I am a bit confused with the existence/non existence of a solution to the following equation: $$\int_{-T}^{T} R(t,\tau) x(\tau) d\tau = y(t), \forall t\in [-T,T]$$ where $y(t)=C$ (a constant function), $x(\tau)$ is the unknown function, and $$R(t,\tau)=1-\frac{\left|{t-\tau}\right|}{a}$$ What bothers me is that I've proven that this equation has a solution, and on the contrary I've proven (by another way) that it doesn't! And I don't find the mistake. If you could help me find the mistake, I would appreciate it.
Proof that this equation does not have a solution (if $C\neq 0$):
By contradiction, suppose there is a solution to $\int_{-T}^{T} \left(1-\frac{\left|{t-\tau}\right|}{a}\right) x(\tau) d\tau = C, \forall t\in [-T,T]$. Take a derivative (of both sides) with respect to $t$ and get: $$\int_{-T}^{T} \frac{(-1)}{a}sgn(t-\tau)x(\tau)d\tau=0, \forall t\in [-T,T]. $$ Which can be rewritten as: $$\frac{(-1)}{a}\int_{-T}^t x(\tau)d\tau + \frac{1}{a}\int_{t}^T x(\tau)d\tau=0, \forall t\in [-T,T]$$ Take another derivative with respect to $t$ to get: $\frac{(-2)}{a}x(t)=0$, which means that $x$ is the zero function. But that solution does not satisfy the equation. $$$$
Proof that this equation has a solution:
The operator $x\longmapsto \int_{-T}^{T} R(t,\tau) x(\tau) d\tau$ is a compact $\left[ \text{Fredholm's theory}\right]$ and self-adjoint (since $R(t,\tau)=R(\tau,t)$), and therefore there is an orthonormal basis $\left\{\psi_k(t)\right\}$ of eigenvectors of this operator. Denote the eigenvalues by $\left\{\lambda_k\right\}$. There is no eigenvalue $\lambda=0$ because the only solution to the equation $\int_{-T}^{T} R(t,\tau) x(\tau) d\tau=0$ is the zero function $x(t)=0$ (see the proof above for the non-existance of solution for $y(t)=C\neq 0$).

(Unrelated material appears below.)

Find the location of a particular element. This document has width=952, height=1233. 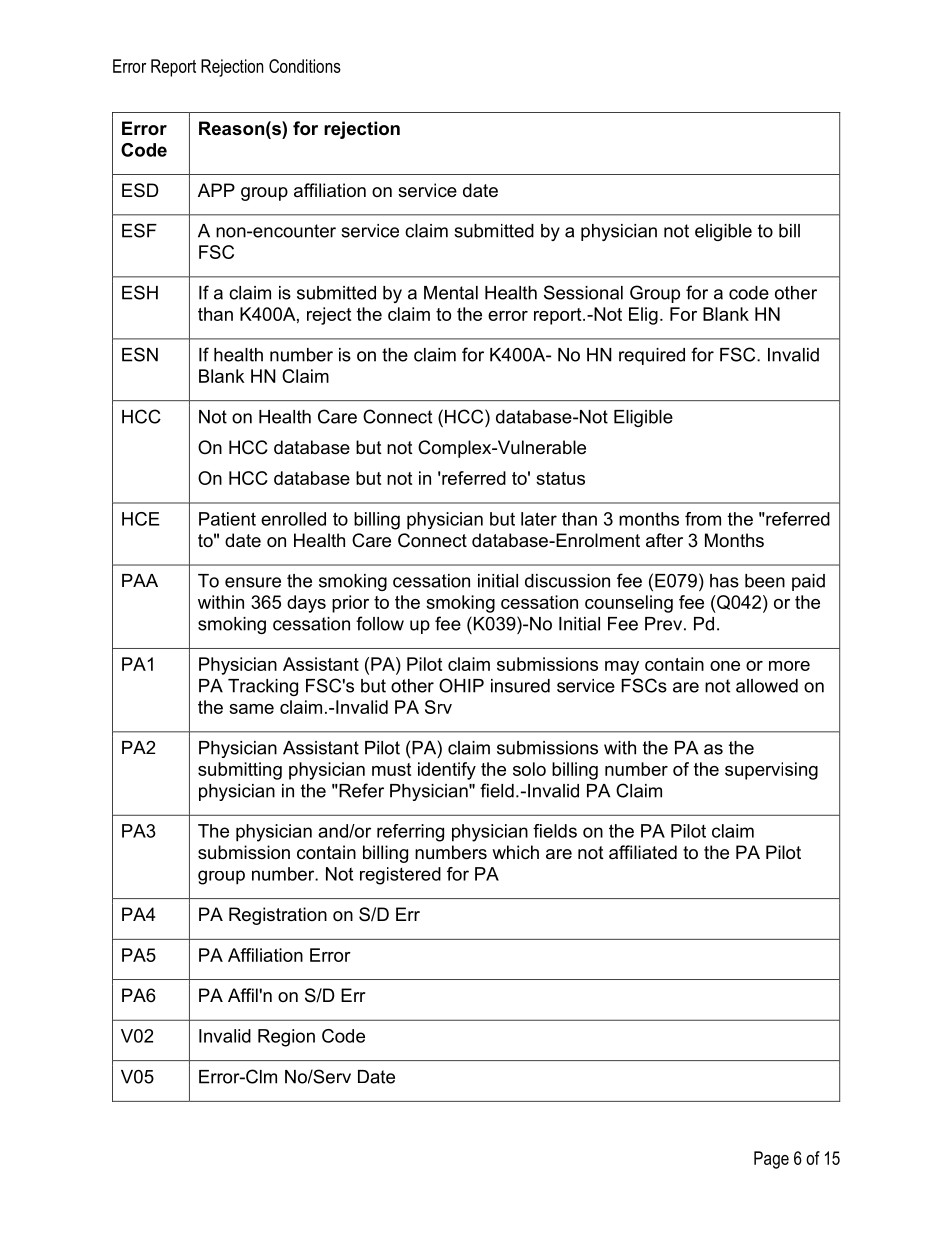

As $\left\{\psi_k(t)\right\}$ is an orthonormal basis, we can expand every function $y(t)$ (even the constant function $y(t)=C$) to $y(t)=\sum_{k=1}^{\infty} \beta_k \psi_k(t)$ where $\beta_k=\int_{-T}^{T} y(t) \psi_k^*(t) dt$. The following function is then the solution of the equation:
$$x(t)=\sum_{k=1}^{\infty} \frac{\beta_k}{\lambda_k} \psi_k(t)$$
To see that we substitute it: $$\int_{-T}^{T} R(t,\tau)x(\tau)d\tau = \int_{-T}^{T} R(t,\tau)\sum_{k=1}^{\infty} \frac{\beta_k}{\lambda_k} \psi_k(\tau)d\tau = \sum_{k=1}^{\infty} \frac{\beta_k}{\lambda_k} \int_{-T}^{T} R(t,\tau)\psi_k(\tau)d\tau = \sum_{k=1}^{\infty} \frac{\beta_k}{\lambda_k} \lambda_k \psi_k(t) = y(t)$$
Now, there are many places where my proof is not precise, for example, I am not sure that the series I gave for $x(t)$ converge, but what is the $real$ reason for one of these proofs to fail? And which one is wrong?